Frank Ruttens, Key Account Manager
The COO of a multinational consumer goods company was going through the email he had received from their R&D department. As the company started working on a new zero-irritation formula for improving one of its current cosmetics product lines, the imminent hurdles for the company were materials analysis and testing. Due to the restrictions on animal testing, the only possible choice was isolated chicken eye test. However, the test was a costly affair, and it would still be unethical. The need of the company was clear; they wanted to work a way around, and their search led them to Agfa-labs. With its open innovation platform for materials and coating research, Agfa-labs helped the corporation in setting up a close replica of the human eye that they used to test the aggressiveness of surfactants on human proteins.
Frank Ruttens, the chief account manager of Agfa-labs, recalls this partnership as a rather unusual one. In his words, Agfa-labs tackled a situation that is “completely out of the scope of its daily business.” He says, “This is not our core business, but the science is so generic that we already had all the necessary equipment in our lab to accomplish this task.”
While this particular engagement was a new experience for Agfa-labs, the true essence of Agfa-Labs’ business process lies in materials research at the Material Technology Centre of its parent organisation, Agfa. With more than 140 well-trained and experienced scientists, up-to-date instrumentation infrastructure, 3000 square meters of chemical labs, 3600 square meters of distinct analytical labs and digital printing and coating labs, Agfa-labs offers a state-of-art research facility for analytical and development services.
One major breakthrough for the company is its ability to monitor the colloidal stability of suspensions and emulsions in its well-equipped lab.
We have developed methodologies that reveal the underlying processes of adsorption/desorption, solubility, and particle-particle interactions
With this approach, Agfa-Labs mitigates any shortcomings and imperfections of pharmaceutical or cosmetic products that might show up as a lack of stability (sedimentation, creaming, or phase separation), discolouration, bad odour, or allergic reaction to the human body. Moreover, Agfa-labs leverages its extensive domain knowledge in rheology, tensiometry, particle characterization, and sedimentometry for decoding chemical composition of ingredients of medicines and cosmetic products.
Ruttens comments, “To this extent, we have developed methodologies that reveal the underlying processes of adsorption/desorption, solubility, and particle-particle interactions.” For example, Agfa-Labs uses Hansen Solubility Parameters to optimize interfacial interactions between compounds in a composition. Practical applications of this approach include testing solvency of cleaning products and uptake of creams by the human skin, in addition to offering resistance to chemical attack by solvents and increasing the shelf life of a suspension, among others. In parallel to its other material testing methods, Agfa-labs’ high-throughput formulation techniques allow clients to unravel the composition of an existing benchmark and reduce time-to-market for the development of new products.

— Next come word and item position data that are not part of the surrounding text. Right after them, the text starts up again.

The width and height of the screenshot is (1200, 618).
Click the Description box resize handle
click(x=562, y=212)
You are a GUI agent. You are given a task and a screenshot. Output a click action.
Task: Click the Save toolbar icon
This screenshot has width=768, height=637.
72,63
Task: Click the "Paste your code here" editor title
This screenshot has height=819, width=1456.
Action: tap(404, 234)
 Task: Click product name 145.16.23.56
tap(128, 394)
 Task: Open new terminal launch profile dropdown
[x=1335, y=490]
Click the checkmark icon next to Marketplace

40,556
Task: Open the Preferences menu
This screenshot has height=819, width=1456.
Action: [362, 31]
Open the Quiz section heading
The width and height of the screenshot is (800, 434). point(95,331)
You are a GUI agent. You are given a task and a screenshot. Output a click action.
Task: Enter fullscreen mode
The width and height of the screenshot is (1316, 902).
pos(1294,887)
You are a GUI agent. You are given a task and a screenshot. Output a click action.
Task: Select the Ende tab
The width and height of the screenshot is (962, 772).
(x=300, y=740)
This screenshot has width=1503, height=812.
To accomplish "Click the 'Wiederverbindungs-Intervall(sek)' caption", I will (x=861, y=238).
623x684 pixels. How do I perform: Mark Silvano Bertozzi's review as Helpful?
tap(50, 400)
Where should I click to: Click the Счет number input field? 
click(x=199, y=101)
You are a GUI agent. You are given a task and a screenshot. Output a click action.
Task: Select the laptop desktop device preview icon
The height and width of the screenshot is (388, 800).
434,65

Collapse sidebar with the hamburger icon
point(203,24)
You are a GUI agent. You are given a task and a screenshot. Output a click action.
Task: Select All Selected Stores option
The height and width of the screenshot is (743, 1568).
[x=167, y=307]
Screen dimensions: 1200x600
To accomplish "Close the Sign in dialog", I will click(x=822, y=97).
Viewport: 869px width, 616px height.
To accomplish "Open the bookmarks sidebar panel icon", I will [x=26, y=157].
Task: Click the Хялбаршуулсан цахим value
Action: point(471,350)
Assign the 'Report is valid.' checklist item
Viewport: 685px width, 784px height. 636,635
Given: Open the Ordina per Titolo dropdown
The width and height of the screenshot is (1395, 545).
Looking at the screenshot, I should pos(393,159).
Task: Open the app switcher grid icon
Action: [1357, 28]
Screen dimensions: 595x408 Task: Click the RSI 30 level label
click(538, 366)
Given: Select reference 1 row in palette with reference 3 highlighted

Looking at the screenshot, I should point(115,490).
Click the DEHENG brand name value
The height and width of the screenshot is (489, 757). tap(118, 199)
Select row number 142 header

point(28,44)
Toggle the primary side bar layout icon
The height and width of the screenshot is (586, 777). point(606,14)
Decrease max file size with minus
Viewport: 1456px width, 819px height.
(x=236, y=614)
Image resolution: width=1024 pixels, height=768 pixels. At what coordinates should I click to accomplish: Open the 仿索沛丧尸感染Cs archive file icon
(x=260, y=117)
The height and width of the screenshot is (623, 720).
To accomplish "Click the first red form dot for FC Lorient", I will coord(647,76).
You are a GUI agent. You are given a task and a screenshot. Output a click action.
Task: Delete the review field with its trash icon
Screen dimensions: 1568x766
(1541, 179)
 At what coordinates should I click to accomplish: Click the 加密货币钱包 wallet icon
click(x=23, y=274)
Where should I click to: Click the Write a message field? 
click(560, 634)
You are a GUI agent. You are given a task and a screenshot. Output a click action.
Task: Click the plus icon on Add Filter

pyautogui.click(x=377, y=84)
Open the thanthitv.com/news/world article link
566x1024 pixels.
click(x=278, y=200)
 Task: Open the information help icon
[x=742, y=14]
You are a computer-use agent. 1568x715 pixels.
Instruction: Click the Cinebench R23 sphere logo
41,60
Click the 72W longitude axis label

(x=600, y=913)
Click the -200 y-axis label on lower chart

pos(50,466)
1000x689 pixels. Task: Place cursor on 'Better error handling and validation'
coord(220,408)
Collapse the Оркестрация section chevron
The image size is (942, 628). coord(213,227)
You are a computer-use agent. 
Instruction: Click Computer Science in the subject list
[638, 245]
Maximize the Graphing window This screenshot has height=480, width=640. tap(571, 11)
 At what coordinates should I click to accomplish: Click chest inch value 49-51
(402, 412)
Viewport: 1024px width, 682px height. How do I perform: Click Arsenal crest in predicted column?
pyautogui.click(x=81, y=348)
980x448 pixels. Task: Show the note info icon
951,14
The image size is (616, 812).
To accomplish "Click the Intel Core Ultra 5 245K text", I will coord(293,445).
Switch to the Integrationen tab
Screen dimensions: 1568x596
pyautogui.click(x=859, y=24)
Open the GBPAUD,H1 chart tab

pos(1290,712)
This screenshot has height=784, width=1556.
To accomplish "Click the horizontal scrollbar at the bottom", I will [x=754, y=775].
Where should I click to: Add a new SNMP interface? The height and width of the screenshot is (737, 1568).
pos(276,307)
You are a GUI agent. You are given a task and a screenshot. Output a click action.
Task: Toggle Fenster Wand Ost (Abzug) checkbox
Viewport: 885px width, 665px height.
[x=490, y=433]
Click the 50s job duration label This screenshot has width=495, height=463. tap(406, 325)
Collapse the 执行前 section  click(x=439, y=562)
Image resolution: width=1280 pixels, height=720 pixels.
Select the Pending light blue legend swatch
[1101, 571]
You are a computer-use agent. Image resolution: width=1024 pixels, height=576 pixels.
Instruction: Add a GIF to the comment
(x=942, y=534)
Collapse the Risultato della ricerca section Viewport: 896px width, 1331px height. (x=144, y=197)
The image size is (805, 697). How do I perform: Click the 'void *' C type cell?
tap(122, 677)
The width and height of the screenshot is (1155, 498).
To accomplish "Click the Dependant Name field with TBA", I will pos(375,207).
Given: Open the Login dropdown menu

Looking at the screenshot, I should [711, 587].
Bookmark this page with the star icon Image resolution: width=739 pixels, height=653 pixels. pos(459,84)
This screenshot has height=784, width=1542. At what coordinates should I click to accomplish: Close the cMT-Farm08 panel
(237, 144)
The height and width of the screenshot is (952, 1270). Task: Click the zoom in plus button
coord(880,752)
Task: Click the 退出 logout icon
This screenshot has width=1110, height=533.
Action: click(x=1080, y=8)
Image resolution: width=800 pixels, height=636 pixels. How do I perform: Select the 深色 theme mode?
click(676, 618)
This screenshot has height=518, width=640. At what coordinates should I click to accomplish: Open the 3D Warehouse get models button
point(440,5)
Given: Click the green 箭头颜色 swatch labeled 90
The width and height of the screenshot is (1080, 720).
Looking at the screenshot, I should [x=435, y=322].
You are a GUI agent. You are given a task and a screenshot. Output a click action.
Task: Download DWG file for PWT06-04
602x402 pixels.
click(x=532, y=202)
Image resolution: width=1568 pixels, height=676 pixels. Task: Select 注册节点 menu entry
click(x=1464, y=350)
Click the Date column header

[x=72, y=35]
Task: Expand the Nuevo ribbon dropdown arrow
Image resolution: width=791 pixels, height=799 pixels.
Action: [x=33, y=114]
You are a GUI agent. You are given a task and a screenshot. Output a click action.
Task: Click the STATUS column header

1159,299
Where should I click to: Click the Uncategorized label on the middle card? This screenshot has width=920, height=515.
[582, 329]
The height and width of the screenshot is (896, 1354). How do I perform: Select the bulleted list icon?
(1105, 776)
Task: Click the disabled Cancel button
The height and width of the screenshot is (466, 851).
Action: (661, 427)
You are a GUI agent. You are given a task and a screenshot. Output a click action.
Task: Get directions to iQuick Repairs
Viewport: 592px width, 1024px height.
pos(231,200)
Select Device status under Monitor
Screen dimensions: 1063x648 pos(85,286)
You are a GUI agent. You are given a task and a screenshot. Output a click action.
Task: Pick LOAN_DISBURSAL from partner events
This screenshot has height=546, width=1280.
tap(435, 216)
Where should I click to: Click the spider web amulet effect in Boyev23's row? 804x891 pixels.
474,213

Last year, Agfa-labs expanded its distillation techniques to a higher level of precision. According to Ruttens, the new, improved separation technique can be used at wastewater treatment plants to isolate any catalyst or critical molecule present in the wastewater for their reuse in laboratories.
Looking at the road ahead, Agfa-labs is now planning to expand its services in the domain of ad-hoc services. As a multitude of new pharmaceutical and cosmetic projects are being created, the organization has started to share its experience and knowledge with its clients to direct the projects to maximize ROI. Ruttens notes that with the combined effort of Agfa-labs and its clients—pharmaceutical companies and cosmetic manufacturers—can make a stronger impact with their project than they can make alone.